*Exercise prompt:* Scale the records from the start through the line holding "click(x=583, y=84)", inclusive, and write those lines out again in full, requests included. Multiply only the coordinates in the answers by 1.15 and round them to whole numbers, halves up.

*Data for processing:*
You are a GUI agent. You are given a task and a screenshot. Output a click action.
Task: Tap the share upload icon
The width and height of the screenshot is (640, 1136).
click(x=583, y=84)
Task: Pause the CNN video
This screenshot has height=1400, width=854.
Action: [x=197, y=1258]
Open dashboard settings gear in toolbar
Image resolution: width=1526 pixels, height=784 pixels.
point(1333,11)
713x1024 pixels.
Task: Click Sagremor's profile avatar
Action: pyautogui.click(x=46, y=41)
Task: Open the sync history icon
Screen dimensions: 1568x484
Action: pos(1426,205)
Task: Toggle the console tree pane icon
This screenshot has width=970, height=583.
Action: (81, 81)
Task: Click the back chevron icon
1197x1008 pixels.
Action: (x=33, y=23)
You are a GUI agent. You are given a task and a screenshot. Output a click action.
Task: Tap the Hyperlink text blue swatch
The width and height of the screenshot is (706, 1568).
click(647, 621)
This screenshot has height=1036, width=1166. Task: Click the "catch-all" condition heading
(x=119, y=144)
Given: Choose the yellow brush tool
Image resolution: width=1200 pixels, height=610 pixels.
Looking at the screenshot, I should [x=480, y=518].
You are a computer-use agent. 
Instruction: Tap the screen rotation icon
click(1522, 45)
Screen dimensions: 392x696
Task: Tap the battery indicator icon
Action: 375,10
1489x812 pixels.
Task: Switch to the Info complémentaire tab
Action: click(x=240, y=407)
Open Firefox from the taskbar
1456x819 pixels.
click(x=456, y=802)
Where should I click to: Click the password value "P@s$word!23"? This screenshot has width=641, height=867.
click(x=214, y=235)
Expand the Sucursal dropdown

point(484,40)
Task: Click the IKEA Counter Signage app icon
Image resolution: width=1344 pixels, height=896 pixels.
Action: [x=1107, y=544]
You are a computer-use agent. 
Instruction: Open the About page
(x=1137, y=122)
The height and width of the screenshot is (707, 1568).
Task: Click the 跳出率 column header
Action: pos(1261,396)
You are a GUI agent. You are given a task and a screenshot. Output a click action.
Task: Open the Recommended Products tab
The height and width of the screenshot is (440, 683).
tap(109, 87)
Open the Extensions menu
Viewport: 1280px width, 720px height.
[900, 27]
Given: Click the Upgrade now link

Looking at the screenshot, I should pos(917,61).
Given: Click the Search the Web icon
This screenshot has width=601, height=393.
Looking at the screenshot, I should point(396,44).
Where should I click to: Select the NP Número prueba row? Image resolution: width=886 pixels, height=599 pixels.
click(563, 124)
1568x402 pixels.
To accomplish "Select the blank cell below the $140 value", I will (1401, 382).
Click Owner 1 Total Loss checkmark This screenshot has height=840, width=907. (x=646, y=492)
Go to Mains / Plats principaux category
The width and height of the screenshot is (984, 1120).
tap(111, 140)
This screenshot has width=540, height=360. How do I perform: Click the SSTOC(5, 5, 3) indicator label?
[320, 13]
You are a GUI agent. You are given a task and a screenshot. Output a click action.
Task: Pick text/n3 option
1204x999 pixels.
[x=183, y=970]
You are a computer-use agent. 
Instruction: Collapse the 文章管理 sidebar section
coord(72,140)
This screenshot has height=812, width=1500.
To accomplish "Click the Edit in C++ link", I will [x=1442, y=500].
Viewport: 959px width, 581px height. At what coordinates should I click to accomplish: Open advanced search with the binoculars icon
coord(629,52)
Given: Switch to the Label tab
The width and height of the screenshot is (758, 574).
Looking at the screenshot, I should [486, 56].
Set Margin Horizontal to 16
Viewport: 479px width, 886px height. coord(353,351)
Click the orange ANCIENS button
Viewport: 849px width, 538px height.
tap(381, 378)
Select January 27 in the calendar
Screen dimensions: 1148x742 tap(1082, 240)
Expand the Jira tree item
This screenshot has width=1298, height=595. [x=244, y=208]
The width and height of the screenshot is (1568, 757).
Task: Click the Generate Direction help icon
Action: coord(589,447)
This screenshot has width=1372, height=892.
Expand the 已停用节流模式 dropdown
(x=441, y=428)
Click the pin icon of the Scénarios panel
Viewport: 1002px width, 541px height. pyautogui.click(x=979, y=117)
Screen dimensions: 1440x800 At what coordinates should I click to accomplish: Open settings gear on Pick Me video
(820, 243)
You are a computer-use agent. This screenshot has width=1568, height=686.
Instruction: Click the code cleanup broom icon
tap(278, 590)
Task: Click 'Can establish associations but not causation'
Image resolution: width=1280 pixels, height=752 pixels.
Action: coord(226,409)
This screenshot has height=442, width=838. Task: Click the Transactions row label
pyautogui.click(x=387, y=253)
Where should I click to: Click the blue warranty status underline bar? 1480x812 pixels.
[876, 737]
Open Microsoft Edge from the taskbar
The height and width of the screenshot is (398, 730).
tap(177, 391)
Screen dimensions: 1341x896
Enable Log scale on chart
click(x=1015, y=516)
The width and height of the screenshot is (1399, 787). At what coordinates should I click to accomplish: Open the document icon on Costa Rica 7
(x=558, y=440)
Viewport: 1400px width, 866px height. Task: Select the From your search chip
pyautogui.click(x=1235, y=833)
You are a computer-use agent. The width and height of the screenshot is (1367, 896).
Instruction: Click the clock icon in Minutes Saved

*Full output:*
You are a GUI agent. You are given a task and a screenshot. Output a click action.
Task: Tap the share upload icon
The width and height of the screenshot is (640, 1136).
click(x=670, y=97)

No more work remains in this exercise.